Exercise instructions: Look through the data below and, wherever a line carries the word "agent", please copy that line.

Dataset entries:
== == ==

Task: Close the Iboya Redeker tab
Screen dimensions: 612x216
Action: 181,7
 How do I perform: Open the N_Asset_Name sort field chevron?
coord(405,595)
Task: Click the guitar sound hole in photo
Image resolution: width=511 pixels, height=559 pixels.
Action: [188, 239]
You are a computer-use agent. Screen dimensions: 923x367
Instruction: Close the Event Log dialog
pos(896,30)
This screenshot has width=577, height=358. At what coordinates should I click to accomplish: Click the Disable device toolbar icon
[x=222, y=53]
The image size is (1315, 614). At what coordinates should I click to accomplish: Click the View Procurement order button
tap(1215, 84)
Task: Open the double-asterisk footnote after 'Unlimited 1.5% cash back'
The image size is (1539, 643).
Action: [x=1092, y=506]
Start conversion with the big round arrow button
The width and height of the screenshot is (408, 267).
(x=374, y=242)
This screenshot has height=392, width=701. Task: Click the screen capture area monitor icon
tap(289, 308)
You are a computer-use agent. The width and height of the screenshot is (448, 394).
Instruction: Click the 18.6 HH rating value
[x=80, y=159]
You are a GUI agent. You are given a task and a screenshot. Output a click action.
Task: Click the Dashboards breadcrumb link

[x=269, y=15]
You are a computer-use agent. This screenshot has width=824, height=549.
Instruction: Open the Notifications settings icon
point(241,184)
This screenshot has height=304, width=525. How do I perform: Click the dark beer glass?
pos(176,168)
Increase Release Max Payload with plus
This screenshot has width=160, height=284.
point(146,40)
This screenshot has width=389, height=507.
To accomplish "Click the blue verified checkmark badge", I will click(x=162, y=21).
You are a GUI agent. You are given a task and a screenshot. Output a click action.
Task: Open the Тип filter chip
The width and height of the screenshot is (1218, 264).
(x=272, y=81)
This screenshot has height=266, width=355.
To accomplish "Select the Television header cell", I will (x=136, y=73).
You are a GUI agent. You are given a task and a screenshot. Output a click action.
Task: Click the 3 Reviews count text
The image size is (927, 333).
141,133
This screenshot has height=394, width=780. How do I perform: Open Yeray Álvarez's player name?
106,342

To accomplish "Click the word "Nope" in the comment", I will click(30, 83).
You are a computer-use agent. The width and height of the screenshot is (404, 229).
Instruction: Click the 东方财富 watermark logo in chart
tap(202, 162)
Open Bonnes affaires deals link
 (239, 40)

== == ==

Output of the task:
You are a computer-use agent. Screen dimensions: 923x367
You are a computer-use agent. The width and height of the screenshot is (448, 394).
You are a GUI agent. You are given a task and a screenshot. Output a click action.
You are a computer-use agent. This screenshot has width=824, height=549.
You are a GUI agent. You are given a task and a screenshot. Output a click action.
You are a GUI agent. You are given a task and a screenshot. Output a click action.
You are a computer-use agent. The width and height of the screenshot is (404, 229).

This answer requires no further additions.